Gleichzeitig wurden Computerspiele mit militärischen Inhalten populär. Es differenzierten sich bald unterschiedlichste Subgenres heraus, unter anderem mehr oder weniger komplexe Strategiespiele, aber auch taktische Kampfflugzeug- und U-Boot sowie Panzersimulationen. In Deutschland war »Historyline: 1914–1918«, ein rundenbasiertes Strategiespiel, sehr populär. Im gleichen Jahr erschien »Wolfenstein 3D«, ein früher Ego-Shooter vor dem Hintergrund des Zweiten Weltkriegs. Auch in der »Battleground«-Reihe (seit 1995), der »Age of Empires«-Reihe (seit 1997) und der »Total War«-Reihe (seit 2000) standen Krieg und militärische Gewalt im Mittelpunkt des Spielerlebnisses. Auch in der »Civilization«-Reihe (seit 1991) spielt Krieg eine entscheidende Rolle. Die »Europa Universalis«-Reihe (seit 2000) mit ihrem Ableger »Hearts of Iron« läutete eine neue Stufe der Komplexität bei 4X-Strategiespielen ein. Parallel dazu entstanden ab Mitte der 1990er-Jahre immer realistischer anmutende taktische Simulation und Shooter, etwa die »Battlefield«-Reihe (seit 2002). Der taktische Panzerschlachtsimulator »World of Tanks« wurde 2014 von mehr als 1,1 Millionen Spielern gleichzeitig online gespielt – Kriegspiele sind keine Randerscheinung mehr, sondern ein globales Massenphänomen. Eine interessante Entwicklung, die an das frühe preußische »Kriegsspiel« erinnert, ist die zunehmende Verwendung von computerspielartigen Simulationen in der militärischen Ausbildung. Heutzutage passen Streitkräfte kommerzielle Computerspiele für ihre Zwecke an, andererseits verwenden Computerspielefirmen vom Militär entwickelte Spieleengines – Kriegsspiel und Krieg verschmelzen.

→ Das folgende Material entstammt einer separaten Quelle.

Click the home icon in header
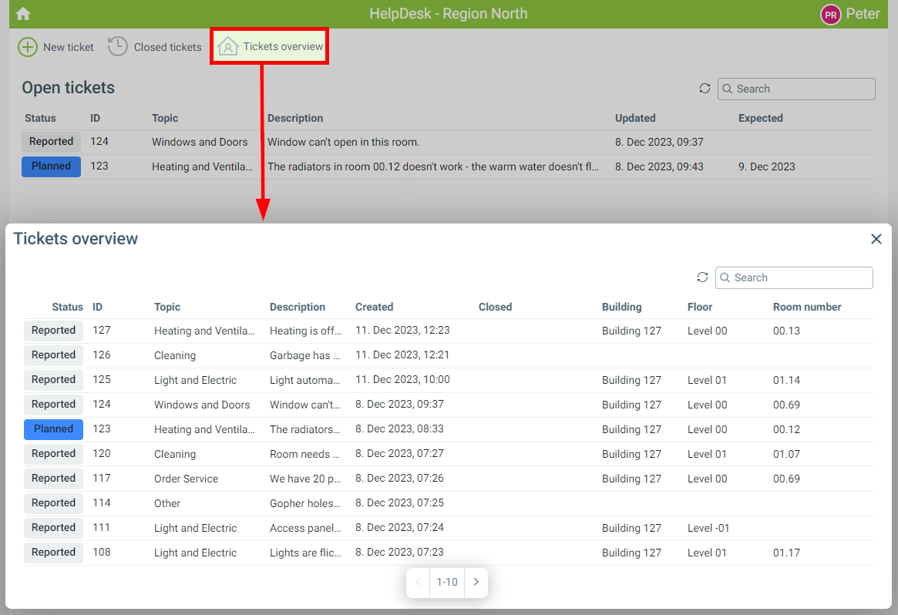The height and width of the screenshot is (615, 898). click(23, 14)
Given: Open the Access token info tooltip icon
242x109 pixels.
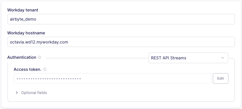Looking at the screenshot, I should tap(45, 69).

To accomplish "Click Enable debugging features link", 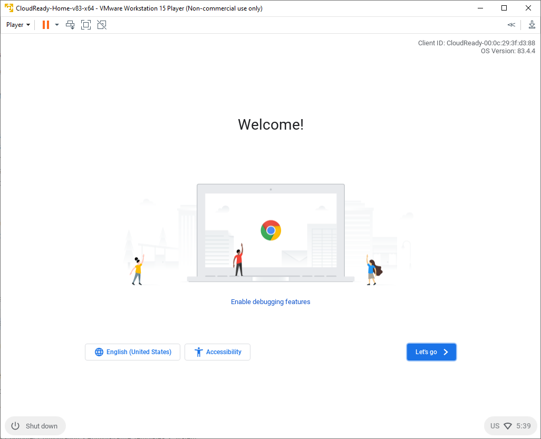I will tap(271, 302).
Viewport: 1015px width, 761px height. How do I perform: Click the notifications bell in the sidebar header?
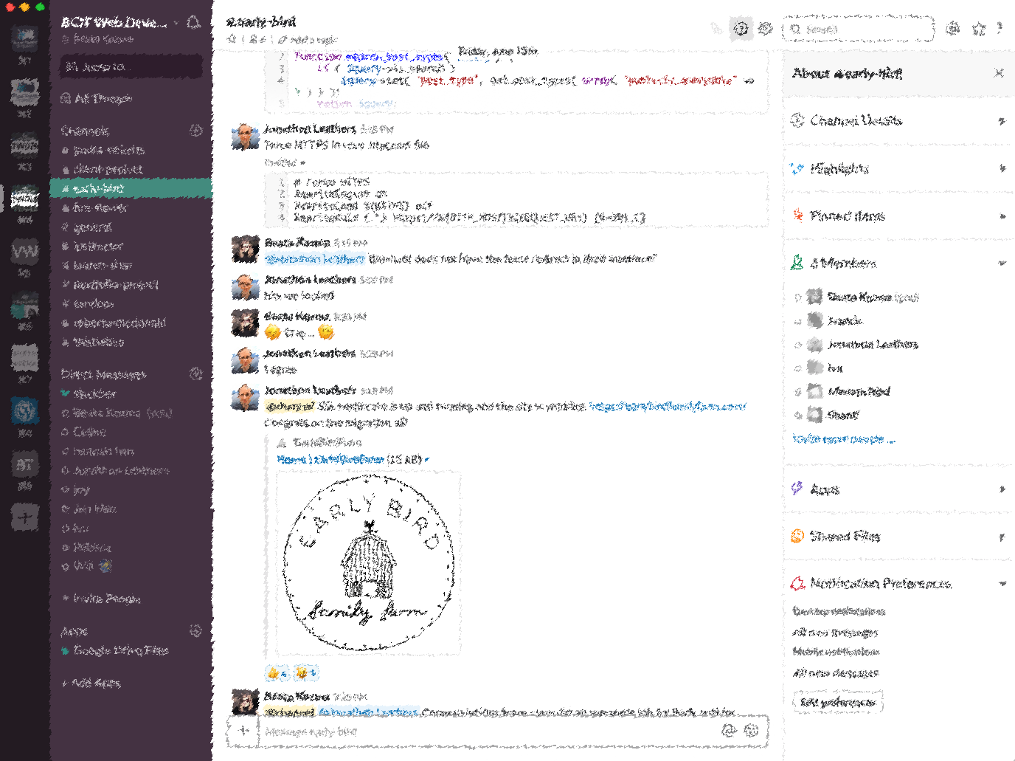(x=193, y=22)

Im Rahmen der Übung wird ein Referat zu einem oder mehreren einschlägigen Brett-, Rollen- und Computerspielen gefordert. Voraussetzungen für die Teilnahme an der Übung sind ein grundsätzliches Interesse an Spielen mit militärischen Inhalten und entsprechende grundlegende Vorkenntnisse.